PROBLEM DETAILS - As soon as the line containing "Instruction: Click the Persondays" appears in the material below, start returning lines exactly, and end with the line containing "Screen dimensions: 1130x664".

§ §

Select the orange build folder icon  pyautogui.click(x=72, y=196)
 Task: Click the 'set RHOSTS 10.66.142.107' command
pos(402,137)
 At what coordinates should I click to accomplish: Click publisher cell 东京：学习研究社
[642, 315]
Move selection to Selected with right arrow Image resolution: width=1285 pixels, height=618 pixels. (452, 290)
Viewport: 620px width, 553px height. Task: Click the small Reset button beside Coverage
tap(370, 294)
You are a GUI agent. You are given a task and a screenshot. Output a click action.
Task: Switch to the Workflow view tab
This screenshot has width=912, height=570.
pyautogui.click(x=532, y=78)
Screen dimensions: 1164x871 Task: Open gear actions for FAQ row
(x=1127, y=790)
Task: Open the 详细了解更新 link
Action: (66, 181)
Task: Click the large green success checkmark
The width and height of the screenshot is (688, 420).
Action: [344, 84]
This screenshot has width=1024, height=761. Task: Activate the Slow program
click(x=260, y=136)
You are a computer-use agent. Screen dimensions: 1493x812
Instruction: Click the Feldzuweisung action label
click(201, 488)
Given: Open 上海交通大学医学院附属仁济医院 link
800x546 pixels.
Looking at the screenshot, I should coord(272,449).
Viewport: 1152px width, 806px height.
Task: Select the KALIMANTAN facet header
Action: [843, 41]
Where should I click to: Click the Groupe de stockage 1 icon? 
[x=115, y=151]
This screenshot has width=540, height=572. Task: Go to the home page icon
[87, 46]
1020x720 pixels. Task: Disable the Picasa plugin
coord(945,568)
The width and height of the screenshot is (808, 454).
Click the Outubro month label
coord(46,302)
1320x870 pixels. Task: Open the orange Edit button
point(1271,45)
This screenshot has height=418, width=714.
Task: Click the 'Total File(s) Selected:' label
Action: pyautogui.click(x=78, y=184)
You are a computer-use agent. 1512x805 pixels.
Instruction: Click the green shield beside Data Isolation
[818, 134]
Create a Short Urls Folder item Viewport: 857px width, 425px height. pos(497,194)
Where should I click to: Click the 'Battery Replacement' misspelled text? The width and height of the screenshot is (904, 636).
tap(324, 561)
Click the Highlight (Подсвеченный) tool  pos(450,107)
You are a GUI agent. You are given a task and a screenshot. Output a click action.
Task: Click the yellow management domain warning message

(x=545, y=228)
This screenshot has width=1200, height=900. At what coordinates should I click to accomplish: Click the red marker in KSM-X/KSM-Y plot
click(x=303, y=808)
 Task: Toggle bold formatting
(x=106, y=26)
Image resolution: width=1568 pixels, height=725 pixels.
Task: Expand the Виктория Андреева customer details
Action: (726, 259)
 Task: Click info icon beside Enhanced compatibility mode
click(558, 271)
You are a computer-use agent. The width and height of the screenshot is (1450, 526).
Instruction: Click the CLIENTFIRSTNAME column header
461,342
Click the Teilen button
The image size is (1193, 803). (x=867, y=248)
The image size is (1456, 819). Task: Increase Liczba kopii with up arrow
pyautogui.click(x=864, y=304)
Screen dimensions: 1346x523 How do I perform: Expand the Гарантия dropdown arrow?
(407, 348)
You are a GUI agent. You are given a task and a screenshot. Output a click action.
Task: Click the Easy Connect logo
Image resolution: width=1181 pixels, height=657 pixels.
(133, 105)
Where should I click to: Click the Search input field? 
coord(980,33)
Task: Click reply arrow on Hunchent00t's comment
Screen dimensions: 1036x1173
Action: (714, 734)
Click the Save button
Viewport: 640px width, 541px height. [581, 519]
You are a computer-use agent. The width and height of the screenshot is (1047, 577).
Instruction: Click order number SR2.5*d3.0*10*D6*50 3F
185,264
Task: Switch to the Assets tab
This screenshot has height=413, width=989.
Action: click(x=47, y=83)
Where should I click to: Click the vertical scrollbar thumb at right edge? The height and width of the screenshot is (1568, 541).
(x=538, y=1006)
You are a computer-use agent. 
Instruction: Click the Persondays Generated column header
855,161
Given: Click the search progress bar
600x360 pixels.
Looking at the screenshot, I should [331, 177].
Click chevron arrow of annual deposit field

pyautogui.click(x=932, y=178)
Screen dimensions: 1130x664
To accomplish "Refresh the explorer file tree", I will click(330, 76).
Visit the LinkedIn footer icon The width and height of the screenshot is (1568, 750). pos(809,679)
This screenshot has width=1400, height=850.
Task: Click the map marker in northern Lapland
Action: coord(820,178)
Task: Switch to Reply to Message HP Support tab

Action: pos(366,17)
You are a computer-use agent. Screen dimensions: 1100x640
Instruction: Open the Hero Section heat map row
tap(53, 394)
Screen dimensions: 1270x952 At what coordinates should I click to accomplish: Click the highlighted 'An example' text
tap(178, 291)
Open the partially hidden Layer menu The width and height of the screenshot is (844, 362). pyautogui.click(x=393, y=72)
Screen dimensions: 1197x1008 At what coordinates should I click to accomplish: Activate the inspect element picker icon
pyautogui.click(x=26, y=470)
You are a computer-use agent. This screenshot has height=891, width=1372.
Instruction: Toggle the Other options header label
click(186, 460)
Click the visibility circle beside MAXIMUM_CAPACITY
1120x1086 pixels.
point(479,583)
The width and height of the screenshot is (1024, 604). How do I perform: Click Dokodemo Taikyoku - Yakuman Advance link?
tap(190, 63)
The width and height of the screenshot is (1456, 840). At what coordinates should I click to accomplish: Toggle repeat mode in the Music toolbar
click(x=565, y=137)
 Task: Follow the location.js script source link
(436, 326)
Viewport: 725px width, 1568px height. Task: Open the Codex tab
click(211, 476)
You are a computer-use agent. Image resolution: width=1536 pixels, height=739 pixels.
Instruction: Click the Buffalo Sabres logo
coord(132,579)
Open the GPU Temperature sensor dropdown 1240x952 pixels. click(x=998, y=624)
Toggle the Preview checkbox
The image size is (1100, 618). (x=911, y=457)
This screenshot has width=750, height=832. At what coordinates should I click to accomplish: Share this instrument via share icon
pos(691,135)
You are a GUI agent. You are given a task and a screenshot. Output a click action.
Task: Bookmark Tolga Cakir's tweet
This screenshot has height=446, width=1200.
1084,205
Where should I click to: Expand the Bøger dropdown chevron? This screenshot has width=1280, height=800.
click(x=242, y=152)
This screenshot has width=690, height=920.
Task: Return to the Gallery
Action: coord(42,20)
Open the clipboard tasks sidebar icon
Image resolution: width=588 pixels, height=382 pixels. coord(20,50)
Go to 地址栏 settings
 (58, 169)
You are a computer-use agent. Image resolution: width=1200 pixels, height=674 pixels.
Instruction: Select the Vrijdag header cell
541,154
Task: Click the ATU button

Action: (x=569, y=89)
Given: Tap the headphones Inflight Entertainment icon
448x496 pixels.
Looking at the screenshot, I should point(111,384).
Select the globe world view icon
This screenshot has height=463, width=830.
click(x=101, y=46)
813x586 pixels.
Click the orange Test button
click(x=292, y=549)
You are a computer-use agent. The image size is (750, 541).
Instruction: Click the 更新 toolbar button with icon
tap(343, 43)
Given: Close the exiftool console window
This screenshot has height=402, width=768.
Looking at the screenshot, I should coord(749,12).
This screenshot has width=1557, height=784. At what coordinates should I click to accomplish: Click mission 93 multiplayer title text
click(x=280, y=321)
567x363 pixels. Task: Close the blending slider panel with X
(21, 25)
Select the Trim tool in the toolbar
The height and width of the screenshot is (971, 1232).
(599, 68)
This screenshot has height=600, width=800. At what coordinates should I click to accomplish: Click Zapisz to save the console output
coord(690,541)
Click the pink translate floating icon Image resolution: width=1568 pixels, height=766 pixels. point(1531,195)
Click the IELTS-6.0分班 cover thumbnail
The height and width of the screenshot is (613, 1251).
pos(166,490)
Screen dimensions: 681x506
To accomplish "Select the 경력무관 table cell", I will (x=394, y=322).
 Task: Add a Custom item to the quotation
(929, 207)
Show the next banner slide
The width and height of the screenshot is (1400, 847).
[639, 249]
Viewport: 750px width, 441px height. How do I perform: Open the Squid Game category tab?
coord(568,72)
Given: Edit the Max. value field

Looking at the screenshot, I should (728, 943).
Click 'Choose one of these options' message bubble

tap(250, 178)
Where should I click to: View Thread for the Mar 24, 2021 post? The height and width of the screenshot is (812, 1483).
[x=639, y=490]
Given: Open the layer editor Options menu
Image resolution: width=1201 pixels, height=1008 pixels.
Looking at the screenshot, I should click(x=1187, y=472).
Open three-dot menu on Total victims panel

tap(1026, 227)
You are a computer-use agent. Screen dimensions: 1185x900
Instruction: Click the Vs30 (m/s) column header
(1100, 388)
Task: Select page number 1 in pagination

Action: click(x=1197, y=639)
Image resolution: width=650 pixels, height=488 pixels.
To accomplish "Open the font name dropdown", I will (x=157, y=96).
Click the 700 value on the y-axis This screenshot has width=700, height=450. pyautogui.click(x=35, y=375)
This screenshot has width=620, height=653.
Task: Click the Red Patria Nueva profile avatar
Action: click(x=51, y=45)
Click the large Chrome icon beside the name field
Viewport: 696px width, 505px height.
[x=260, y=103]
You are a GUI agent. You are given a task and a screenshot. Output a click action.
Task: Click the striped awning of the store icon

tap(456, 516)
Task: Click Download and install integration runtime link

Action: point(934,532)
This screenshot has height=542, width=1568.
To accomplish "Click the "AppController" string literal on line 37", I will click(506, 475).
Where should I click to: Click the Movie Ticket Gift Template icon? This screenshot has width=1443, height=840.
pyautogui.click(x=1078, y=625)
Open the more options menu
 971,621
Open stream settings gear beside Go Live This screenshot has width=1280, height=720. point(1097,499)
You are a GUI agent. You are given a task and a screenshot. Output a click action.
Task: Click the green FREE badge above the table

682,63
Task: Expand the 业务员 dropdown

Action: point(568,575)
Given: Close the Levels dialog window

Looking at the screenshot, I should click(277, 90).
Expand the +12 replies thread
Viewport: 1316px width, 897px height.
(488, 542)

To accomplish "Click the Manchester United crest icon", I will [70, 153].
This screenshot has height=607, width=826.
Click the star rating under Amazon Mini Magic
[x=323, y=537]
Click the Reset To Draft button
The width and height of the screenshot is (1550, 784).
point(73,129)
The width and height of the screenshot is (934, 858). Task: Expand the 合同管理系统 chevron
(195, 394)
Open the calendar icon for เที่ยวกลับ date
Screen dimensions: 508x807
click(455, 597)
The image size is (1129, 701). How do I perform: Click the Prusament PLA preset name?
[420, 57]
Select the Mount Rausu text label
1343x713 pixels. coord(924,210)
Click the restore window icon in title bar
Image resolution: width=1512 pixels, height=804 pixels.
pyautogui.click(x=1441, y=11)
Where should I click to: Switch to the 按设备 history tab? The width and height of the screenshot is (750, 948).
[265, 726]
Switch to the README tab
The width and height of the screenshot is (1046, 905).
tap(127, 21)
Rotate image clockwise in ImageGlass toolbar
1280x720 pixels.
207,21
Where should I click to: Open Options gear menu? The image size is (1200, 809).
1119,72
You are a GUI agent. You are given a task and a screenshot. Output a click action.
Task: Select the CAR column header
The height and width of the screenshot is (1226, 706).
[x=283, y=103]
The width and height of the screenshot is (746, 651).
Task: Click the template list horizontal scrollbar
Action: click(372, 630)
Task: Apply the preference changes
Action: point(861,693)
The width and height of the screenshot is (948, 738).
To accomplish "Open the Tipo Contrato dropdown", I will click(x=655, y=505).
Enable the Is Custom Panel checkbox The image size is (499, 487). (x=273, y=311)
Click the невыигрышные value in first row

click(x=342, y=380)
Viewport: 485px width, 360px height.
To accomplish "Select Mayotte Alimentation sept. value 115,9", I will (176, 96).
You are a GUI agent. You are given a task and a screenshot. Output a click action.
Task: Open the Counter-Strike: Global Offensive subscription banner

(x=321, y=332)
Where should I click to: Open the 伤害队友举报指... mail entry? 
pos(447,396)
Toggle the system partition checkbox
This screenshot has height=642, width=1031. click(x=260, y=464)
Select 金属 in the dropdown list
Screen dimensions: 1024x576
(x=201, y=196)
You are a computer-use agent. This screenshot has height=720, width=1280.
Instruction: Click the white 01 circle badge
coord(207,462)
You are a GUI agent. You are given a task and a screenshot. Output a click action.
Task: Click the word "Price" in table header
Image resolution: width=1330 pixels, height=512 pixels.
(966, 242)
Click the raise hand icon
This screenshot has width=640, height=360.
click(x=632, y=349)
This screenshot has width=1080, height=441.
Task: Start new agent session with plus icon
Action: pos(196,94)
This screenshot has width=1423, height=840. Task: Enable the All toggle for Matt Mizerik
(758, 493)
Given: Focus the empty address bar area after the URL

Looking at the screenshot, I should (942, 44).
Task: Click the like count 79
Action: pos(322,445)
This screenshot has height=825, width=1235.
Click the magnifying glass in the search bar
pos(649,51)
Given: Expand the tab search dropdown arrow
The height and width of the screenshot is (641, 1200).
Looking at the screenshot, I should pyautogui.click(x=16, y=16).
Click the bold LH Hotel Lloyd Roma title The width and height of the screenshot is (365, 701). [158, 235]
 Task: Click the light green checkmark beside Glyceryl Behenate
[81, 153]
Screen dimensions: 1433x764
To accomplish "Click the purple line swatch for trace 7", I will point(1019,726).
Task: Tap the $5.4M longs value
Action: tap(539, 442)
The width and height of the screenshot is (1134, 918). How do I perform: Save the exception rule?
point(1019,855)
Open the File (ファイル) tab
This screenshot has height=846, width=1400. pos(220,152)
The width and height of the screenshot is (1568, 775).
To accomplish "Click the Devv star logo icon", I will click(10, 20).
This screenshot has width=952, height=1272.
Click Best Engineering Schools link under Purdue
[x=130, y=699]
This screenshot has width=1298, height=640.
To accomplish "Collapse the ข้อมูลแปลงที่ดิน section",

§ §

ANSWER SECTION -
Instruction: Click the Persondays Generated column header
855,161
Given: Click the search progress bar
600x360 pixels.
Looking at the screenshot, I should [331, 177].
Click chevron arrow of annual deposit field

pyautogui.click(x=932, y=178)
Screen dimensions: 1130x664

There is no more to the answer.